Additional considerations
Overview
The following are aspects of security you need to consider only if you are using certain MQ function or base product extensions:
Queue manager clusters
A queue manager cluster is a network of queue managers that are logically associated in some way. A queue manager that is a member of a cluster is called a cluster queue manager.
A queue that belongs to a cluster queue manager can be made known to other queue managers in the cluster. Such a queue is called a cluster queue. Any queue manager in a cluster can send messages to cluster queues without needing any of the following:
- An explicit remote queue definition for each cluster queue
- Explicitly defined channels to and from each remote queue manager
- A separate transmission queue for each outbound channel
You can create a cluster in which two or more queue managers are clones. This means that they have instances of the same local queues, including any local queues declared as cluster queues, and can support instances of the same server applications.

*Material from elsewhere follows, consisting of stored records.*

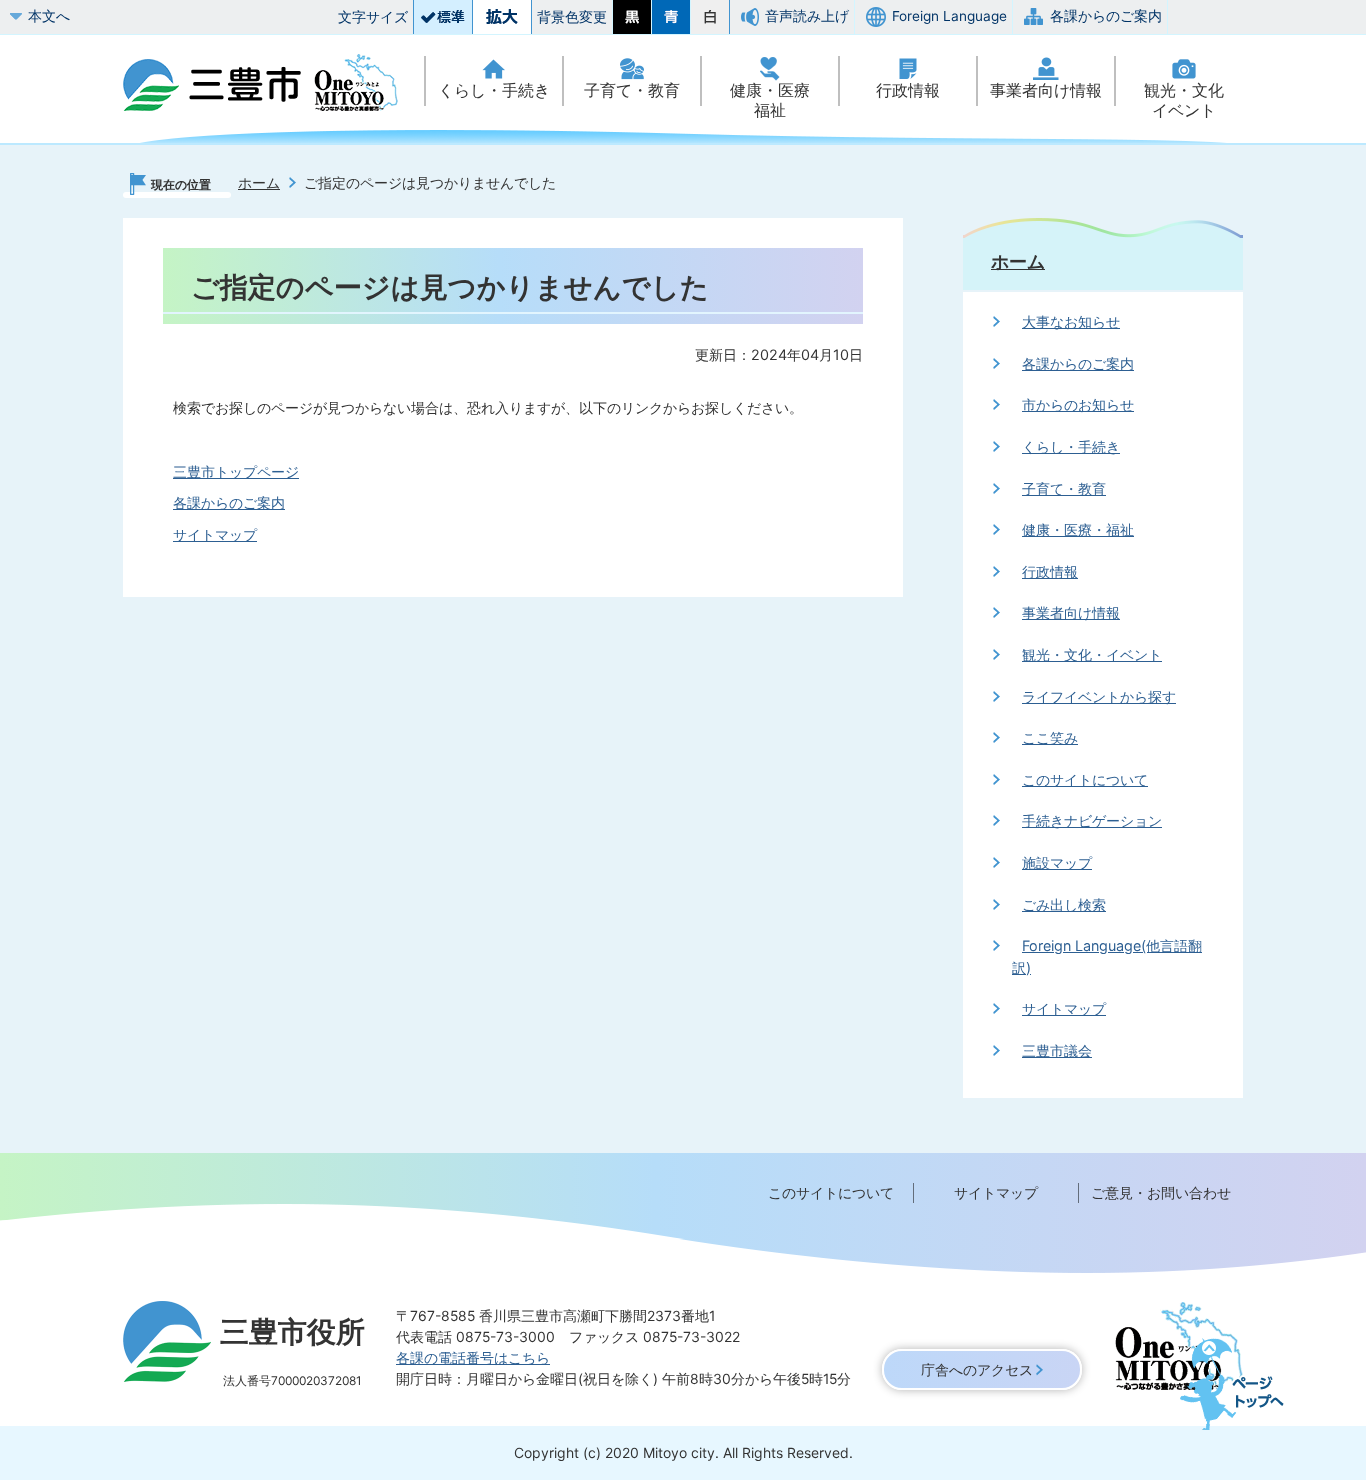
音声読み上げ (807, 16)
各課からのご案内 (1106, 16)
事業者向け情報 (1046, 90)
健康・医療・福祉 (1078, 529)
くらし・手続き (494, 90)
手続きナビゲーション (1092, 820)
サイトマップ (215, 534)
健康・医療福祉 (770, 100)
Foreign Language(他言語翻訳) (1107, 956)
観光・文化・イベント (1092, 654)
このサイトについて (1085, 779)
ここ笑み (1050, 737)
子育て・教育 (632, 90)
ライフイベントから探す (1099, 696)
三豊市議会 (1057, 1050)
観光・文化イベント (1184, 100)
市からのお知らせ (1078, 404)
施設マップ (1057, 862)
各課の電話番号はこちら (473, 1357)
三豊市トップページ (236, 471)
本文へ (49, 16)
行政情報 (908, 90)
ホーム (259, 182)
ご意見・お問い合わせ (1161, 1192)
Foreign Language (949, 16)
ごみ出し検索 (1064, 904)
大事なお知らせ (1071, 321)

When an application connected to a cluster queue manager sends a message to a cluster queue that has an instance on each of the cloned queue managers, MQ decides which queue manager to send it to. When many applications send messages to the cluster queue, MQ balances the workload across each of the queue managers that have an instance of the queue. If one of the systems hosting a cloned queue manager fails, MQ continues to balance the workload across the remaining queue managers until the system that failed is restarted.

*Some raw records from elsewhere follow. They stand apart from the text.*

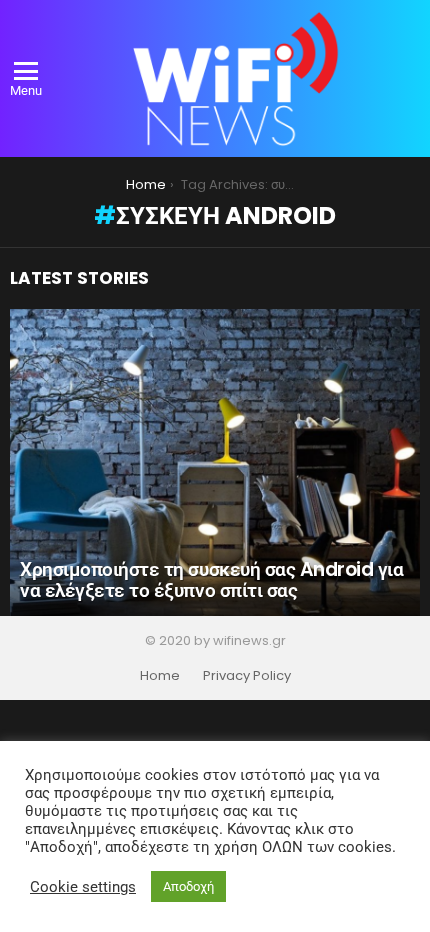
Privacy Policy (247, 676)
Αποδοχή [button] (188, 886)
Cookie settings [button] (83, 887)
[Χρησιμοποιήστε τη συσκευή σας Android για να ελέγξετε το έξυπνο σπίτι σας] (215, 463)
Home (160, 676)
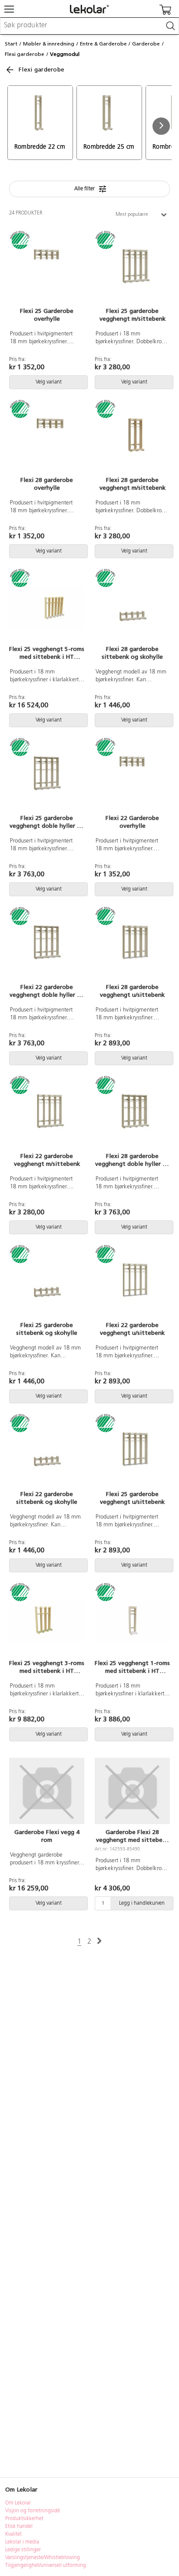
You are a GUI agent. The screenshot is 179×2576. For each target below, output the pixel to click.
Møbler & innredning (48, 44)
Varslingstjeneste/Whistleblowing (42, 2557)
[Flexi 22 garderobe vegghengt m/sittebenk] (46, 1115)
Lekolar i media (22, 2542)
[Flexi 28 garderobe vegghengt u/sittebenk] (132, 946)
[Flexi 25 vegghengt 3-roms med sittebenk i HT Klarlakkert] (46, 1622)
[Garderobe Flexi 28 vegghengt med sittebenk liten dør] (132, 1791)
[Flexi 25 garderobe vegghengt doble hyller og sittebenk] (46, 777)
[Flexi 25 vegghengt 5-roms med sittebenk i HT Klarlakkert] (46, 608)
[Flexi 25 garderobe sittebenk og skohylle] (46, 1284)
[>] (99, 1941)
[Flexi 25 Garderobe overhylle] (46, 270)
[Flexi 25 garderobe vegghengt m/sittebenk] (132, 270)
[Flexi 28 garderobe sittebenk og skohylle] (132, 608)
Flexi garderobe (24, 54)
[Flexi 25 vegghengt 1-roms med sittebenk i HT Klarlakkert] (132, 1622)
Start (11, 44)
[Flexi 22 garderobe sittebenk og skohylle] (46, 1453)
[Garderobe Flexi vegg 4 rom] (46, 1791)
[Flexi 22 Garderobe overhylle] (132, 777)
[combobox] (89, 26)
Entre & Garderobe (103, 44)
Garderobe (146, 44)
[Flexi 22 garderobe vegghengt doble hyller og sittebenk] (46, 946)
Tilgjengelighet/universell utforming (45, 2565)
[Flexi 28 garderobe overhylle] (46, 439)
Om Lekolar (18, 2503)
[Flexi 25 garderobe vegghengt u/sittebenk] (132, 1453)
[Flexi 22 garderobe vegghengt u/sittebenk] (132, 1284)
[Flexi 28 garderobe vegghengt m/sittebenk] (132, 439)
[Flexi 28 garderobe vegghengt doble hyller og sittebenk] (132, 1115)
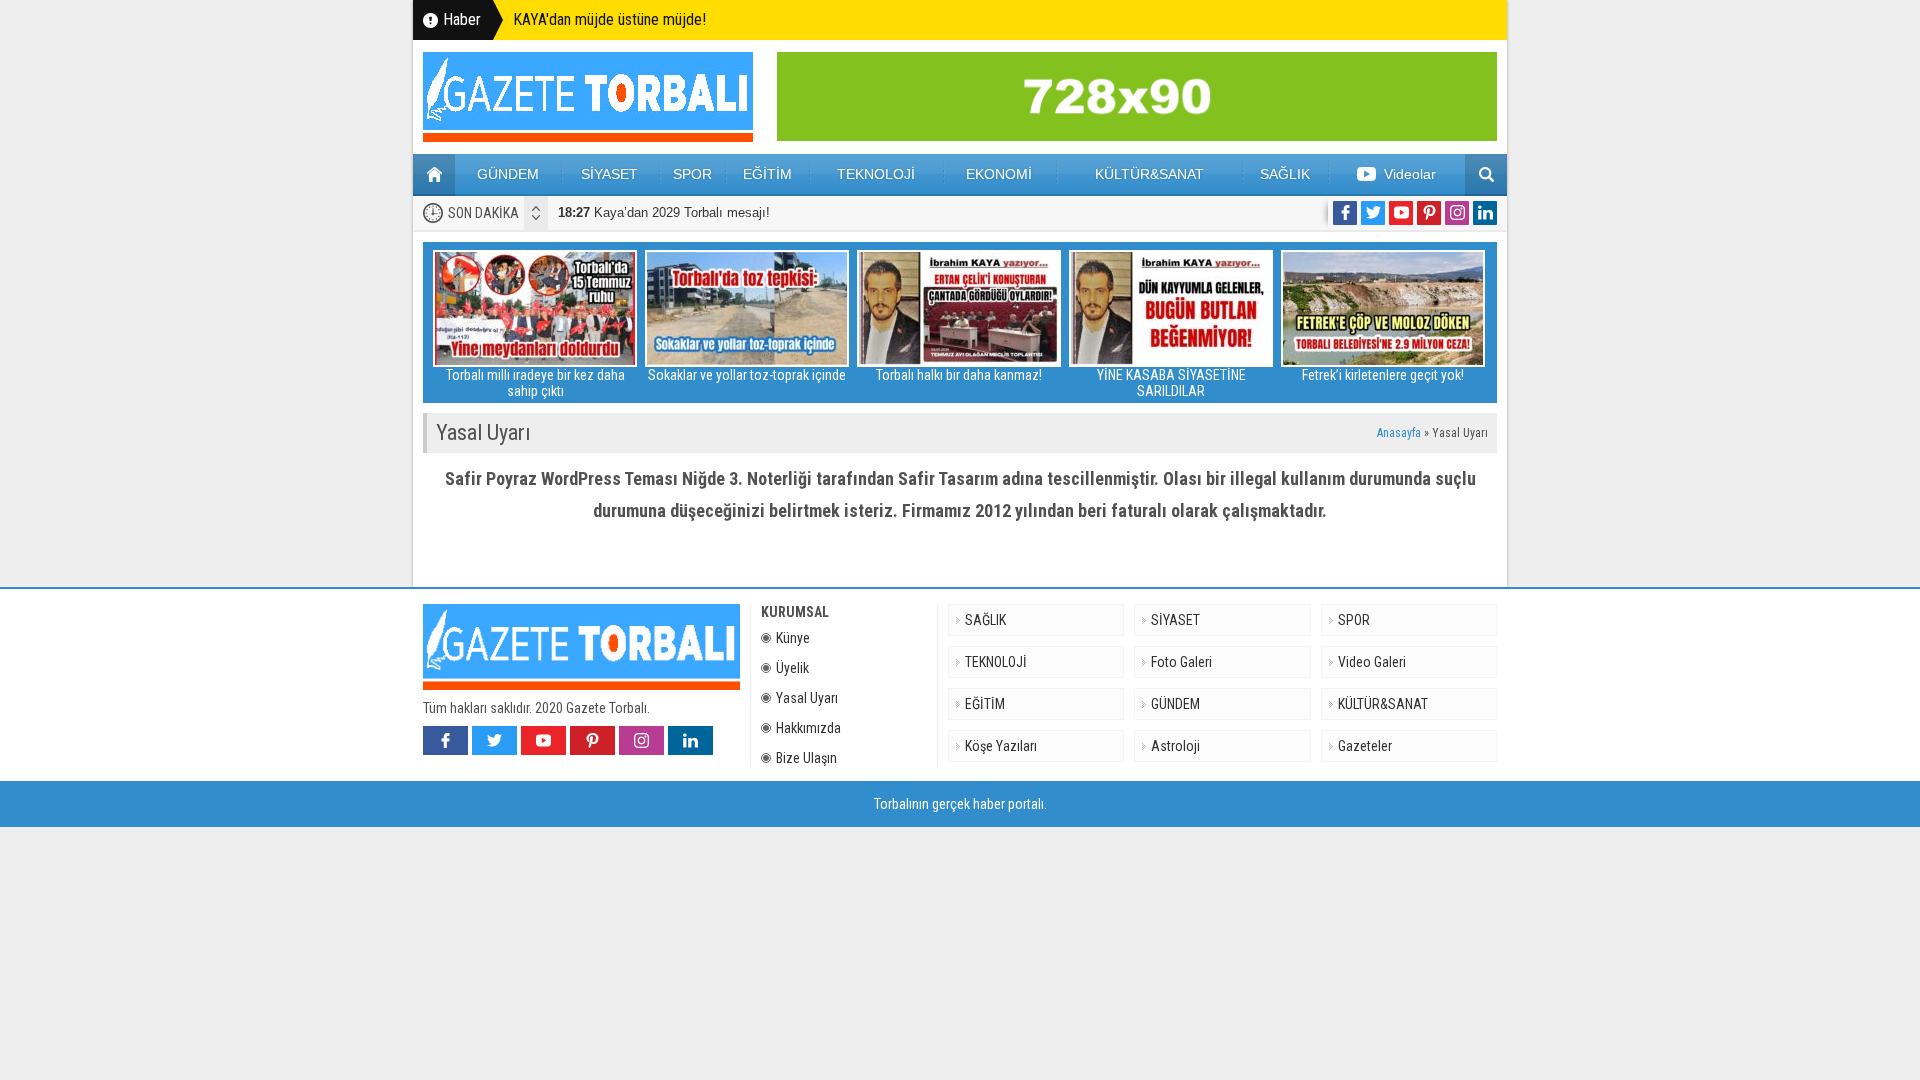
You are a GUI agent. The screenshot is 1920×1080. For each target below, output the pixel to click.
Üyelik (792, 668)
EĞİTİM (767, 174)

If you are using queue manager clusters, you need to consider the following security issues:
- Allowing only selected queue managers to send messages to the queue manager
- Allowing only selected users of a remote queue manager to send messages to a queue on the queue manager
- Allowing applications connected to the queue manager to send messages only to selected remote queues
These considerations are relevant even if you are not using clusters, but they become more important if you are using clusters.
If an application can send messages to one cluster queue, it can send messages to any other cluster queue without needing additional remote queue definitions, transmission queues, or channels. It therefore becomes more important to consider whether you need to restrict access to the cluster queues on the queue manager, and to restrict the cluster queues to which the applications can send messages.
There are some additional security considerations, which are relevant only if you are using queue manager clusters:
- Allowing only selected queue managers to join a cluster
- Forcing unwanted queue managers to leave a cluster
MQSeries Publish/Subscribe
MQSeries Publish/Subscribe is a MQ base product extension that is supplied in SupportPac MA0C.
In a Publish/Subscribe system, there are two types of application: publisher and subscriber. Publishers supply information in the form of MQ messages. When a publisher publishes a message, it specifies a topic, which identifies the subject of the information inside the message.
Subscribers are the consumers of the information that is published. A subscriber specifies the topics it is interested in by sending a subscription request to a broker in the form of a MQ message.
The broker is an application supplied with MQSeries Publish/Subscribe. It receives published messages from publishers and subscription requests from subscribers, and routes the published messages to the subscribers. A subscriber is sent messages only on those topics to which it has subscribed.
There are additional security considerations if you are using MQSeries Publish/Subscribe. The user IDs associated with publishers and subscribers need authority to access the queues that they use to communicate with a broker. For more information, see the MQSeries Publish/Subscribe User's Guide.
MQ internet pass-thru
MQ internet pass-thru is a MQ base product extension that is supplied in SupportPac MS81.
MQ internet pass-thru enables two queue managers to exchange messages, or a MQ client application to connect to a queue manager, over the Internet without requiring a direct TCP/IP connection.
This is useful if a firewall prohibits a direct TCP/IP connection between two systems.
It makes the passage of MQ channel protocol flows into and out of a firewall simpler and more manageable by tunnelling the flows inside HTTP or by acting as a proxy. Using the SSL , it can also be used to encrypt and decrypt messages that are sent over the Internet.